◆ Exercise directions:
Lay out the items that start at the line containing "The width and" and end at the line containing "[x=24, y=51]", both ends included, as a Markdown table with a Row column numbering each line and a Line column holding it, skipping blank lines. Leave the pictures out of the table.

◆ Supplied records:
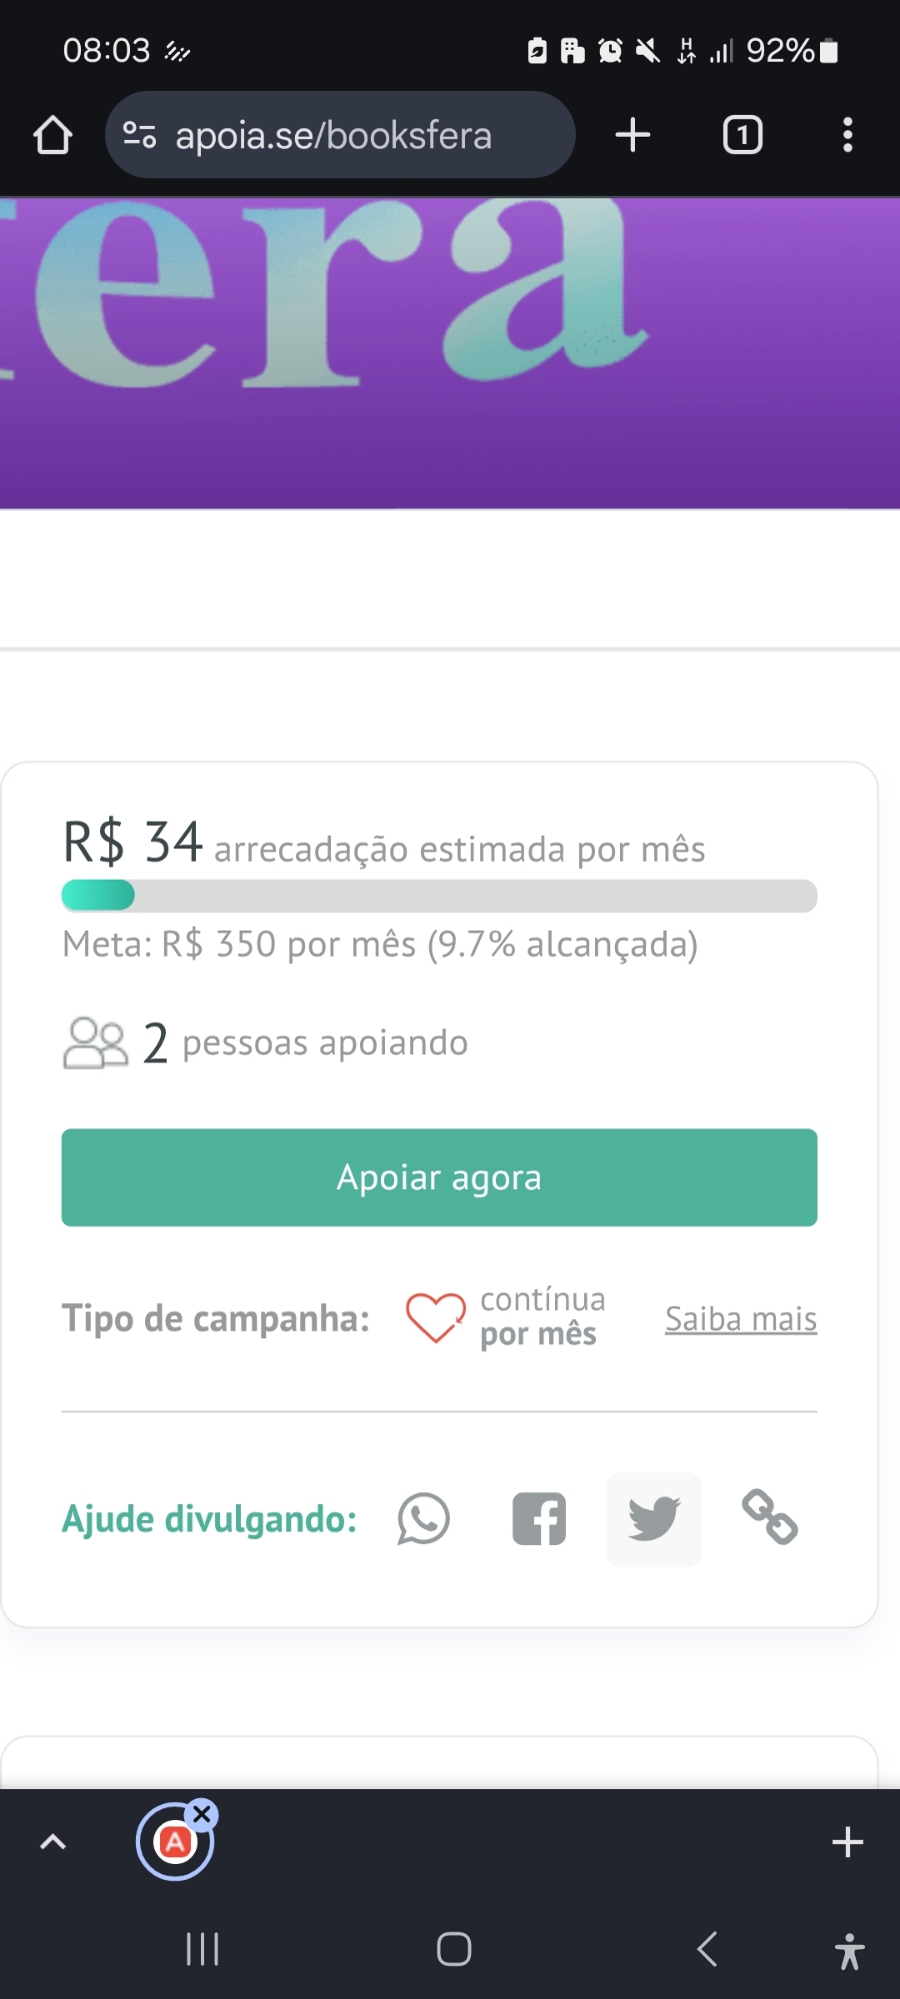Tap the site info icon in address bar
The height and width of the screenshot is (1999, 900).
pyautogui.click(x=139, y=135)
---
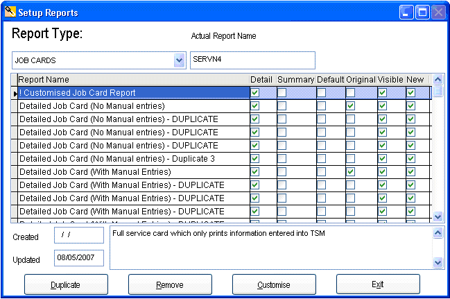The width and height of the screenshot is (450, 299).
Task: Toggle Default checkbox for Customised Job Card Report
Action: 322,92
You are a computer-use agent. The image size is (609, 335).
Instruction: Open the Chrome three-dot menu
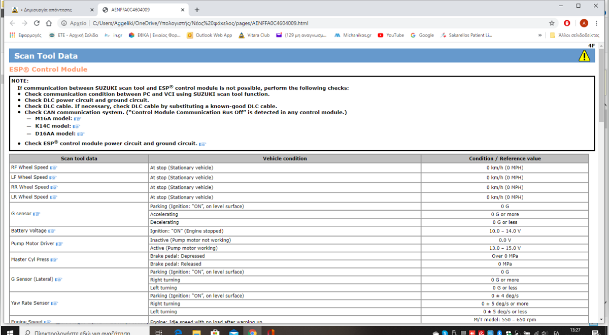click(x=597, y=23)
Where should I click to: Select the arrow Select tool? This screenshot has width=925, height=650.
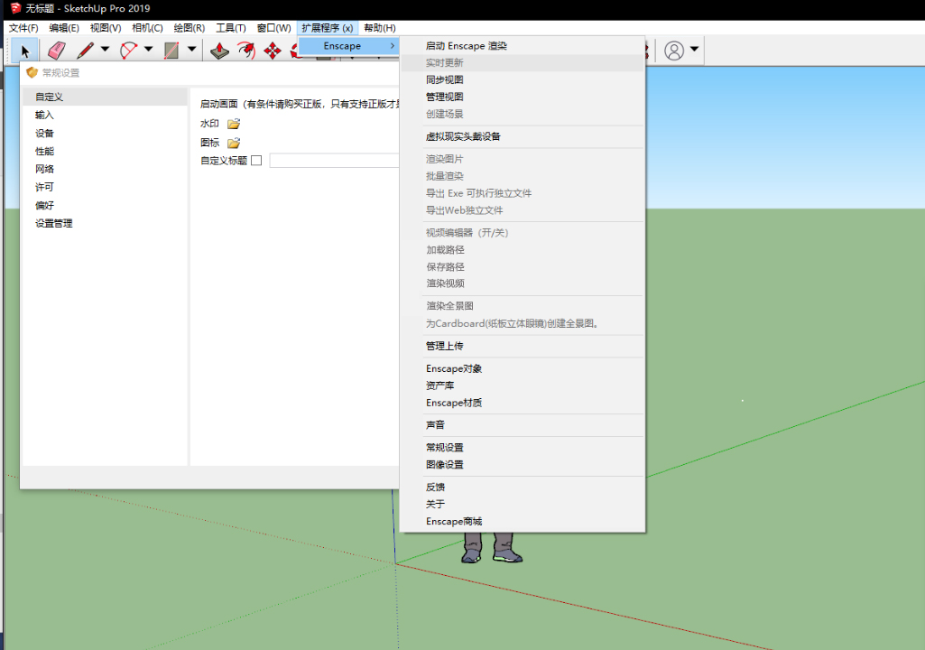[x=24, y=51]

◆ Solution for this problem:
| Row | Line |
|---|---|
| 1 | The width and height of the screenshot is (450, 299). |
| 2 | Task: Toggle Default checkbox for Customised Job Card Report |
| 3 | Action: 322,92 |
| 4 | You are a computer-use agent. The image size is (609, 335). |
| 5 | Instruction: Open the Chrome three-dot menu |
| 6 | click(x=597, y=23) |
| 7 | Where should I click to: Select the arrow Select tool? This screenshot has width=925, height=650. |
| 8 | [x=24, y=51] |